According to a letter issued to the Securities and Exchange Commission, the asset manager has focused on a legal detail in order to enhance its application with the regulator to convert its $40 billion Bitcoin Trust into an exchange traded fund.
From January to May 25, Whaley contrasted the returns of the Chicago Mercantile Exchange’s Bitcoin futures index, which BITO follows, to those of the CoinDesk Bitcoin Price Index, which GBTC would track, and discovered that the two are “close to perfect alternatives.”
Some netizens say that Gbtc provides a discount that many individuals will never have to use in a crypto derivative. Controlling equity oversight is necessary. It is not permissible to have floating fake overleveraged naked shares.

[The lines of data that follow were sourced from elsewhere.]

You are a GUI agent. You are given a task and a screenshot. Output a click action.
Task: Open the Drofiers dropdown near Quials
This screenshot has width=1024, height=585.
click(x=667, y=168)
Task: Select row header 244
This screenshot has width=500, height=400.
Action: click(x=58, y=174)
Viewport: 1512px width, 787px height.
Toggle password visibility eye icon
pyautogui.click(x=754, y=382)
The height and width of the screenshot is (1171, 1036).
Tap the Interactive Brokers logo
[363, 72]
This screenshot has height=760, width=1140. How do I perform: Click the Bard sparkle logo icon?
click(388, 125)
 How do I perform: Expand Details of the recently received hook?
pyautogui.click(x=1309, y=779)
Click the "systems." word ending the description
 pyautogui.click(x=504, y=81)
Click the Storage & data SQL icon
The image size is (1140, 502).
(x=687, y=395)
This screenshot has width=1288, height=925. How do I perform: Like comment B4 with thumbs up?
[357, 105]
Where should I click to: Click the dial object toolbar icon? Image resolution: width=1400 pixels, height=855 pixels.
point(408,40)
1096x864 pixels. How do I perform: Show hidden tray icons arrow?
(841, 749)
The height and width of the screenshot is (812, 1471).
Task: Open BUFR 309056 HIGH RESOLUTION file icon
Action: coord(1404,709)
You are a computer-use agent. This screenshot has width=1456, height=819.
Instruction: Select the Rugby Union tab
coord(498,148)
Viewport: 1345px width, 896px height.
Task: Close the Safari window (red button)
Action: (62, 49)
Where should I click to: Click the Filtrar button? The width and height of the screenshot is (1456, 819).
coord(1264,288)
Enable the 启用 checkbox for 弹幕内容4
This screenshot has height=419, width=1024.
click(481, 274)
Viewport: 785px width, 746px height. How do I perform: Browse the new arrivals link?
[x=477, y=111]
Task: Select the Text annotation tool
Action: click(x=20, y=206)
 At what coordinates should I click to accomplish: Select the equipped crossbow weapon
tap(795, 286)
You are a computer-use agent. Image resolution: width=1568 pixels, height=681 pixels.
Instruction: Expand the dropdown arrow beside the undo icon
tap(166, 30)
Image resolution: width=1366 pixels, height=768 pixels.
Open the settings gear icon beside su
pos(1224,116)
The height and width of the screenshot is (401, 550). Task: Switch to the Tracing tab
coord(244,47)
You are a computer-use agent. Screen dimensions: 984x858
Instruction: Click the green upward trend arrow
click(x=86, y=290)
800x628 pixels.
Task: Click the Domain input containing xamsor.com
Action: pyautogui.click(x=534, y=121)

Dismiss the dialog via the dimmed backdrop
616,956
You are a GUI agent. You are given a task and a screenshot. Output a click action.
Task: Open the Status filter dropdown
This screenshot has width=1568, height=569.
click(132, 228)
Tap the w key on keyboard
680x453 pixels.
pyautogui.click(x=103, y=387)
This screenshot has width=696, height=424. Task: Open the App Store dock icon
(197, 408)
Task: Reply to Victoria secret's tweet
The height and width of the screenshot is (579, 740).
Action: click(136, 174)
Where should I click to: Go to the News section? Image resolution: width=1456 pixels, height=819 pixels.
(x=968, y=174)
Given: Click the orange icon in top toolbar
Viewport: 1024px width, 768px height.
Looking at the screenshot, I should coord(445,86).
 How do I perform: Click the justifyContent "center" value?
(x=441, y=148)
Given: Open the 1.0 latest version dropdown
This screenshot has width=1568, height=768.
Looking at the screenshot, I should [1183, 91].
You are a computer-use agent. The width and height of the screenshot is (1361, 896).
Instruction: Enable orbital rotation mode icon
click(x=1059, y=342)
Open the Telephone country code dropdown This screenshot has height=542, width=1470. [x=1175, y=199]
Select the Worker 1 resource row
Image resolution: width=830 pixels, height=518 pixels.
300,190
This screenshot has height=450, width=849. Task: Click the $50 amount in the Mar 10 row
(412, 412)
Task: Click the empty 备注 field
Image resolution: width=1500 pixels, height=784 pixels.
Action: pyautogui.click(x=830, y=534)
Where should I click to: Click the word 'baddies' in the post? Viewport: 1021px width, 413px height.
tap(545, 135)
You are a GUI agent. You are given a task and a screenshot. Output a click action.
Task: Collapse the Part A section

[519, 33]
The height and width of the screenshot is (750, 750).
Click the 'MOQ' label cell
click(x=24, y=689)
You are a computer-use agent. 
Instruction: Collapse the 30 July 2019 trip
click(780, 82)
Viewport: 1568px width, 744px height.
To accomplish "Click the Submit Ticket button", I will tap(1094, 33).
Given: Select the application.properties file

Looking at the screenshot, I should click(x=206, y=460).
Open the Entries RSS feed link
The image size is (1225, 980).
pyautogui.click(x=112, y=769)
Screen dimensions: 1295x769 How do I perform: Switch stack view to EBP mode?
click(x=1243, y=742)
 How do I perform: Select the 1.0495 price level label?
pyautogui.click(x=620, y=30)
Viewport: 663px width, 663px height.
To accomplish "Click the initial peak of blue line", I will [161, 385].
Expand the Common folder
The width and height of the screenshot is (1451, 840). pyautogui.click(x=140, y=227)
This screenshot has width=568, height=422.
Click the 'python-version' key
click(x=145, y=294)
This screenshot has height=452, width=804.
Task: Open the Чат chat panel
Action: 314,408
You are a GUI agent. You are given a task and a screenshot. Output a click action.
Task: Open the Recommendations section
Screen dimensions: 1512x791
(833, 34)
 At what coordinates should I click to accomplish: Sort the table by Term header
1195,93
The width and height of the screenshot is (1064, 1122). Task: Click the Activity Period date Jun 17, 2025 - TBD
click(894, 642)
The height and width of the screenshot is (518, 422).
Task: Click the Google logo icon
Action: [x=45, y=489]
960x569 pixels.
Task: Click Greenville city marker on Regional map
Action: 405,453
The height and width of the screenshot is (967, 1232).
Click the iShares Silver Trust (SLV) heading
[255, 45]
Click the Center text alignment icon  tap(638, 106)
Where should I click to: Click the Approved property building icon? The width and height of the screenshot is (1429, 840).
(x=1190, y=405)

Futures-based ETFs must account for the expense of repeatedly rolling forward contracts as they expire, bolstering the case for a spot Bitcoin ETF, according to Whaley.
“Futures-based Bitcoin ETFs like BITO are a considerably more expensive and inefficient way for investors to access Bitcoin than a more transparent and well-designed spot-based Bitcoin ETP like GBTC,” stated Whaley, a finance professor at Vanderbilt University in Nashville. “The Commission must implicitly be okay with a spot-based Bitcoin ETP like GBTC because it has already approved futures-based Bitcoin ETFs.”
According to Martha Reyes, head of research at BEQUANT, a digital asset prime brokerage and exchange,
A futures-based ETF is not optimal since there is a cost to rolling into futures contracts, given contango… translating into underperformance versus the underlying asset, she explained. A situation in which the futures price of a commodity is greater than the spot price is known as contango.
Traders commonly roll over futures to go from a short-term contract that is about to expire to a contract that is months away from expiration. There is a charge for this rollover.
Due to the delays, the SEC has until early July to reach a decision on the application, which was filed in October. Grayscale met with the SEC last month to discuss the matter. Because GBTC is a trust rather than an ETF, shares cannot be redeemed when demand declines, causing GBTC to trade at a discount to the Bitcoin it owns. Grayscale forecasts that turning the trust into an ETF might unlock up to $8 billion in value if the discount is fixed.
Bitcoin ETFs and the SEC:
The SEC’s decision to reject the application isn’t entirely surprising, given that just a handful organizations have requested for the approval, all of which have been denied.
New York Digital Investment Group (NYDIG), Skybridge, Global X, and Fidelity Investments are among these companies.
The SEC rejected the Ark 21Shares joint application in April, which was a concerted effort between Wall Street giant Cathie Wood’s Ark Investment Management and trading firm 21Shares, documented for the benefit of Cboe BZX Exchange. The SEC stated that BZX did not meet the requirements for financial backer insurance because it lacked the weight required by the Exchange Act.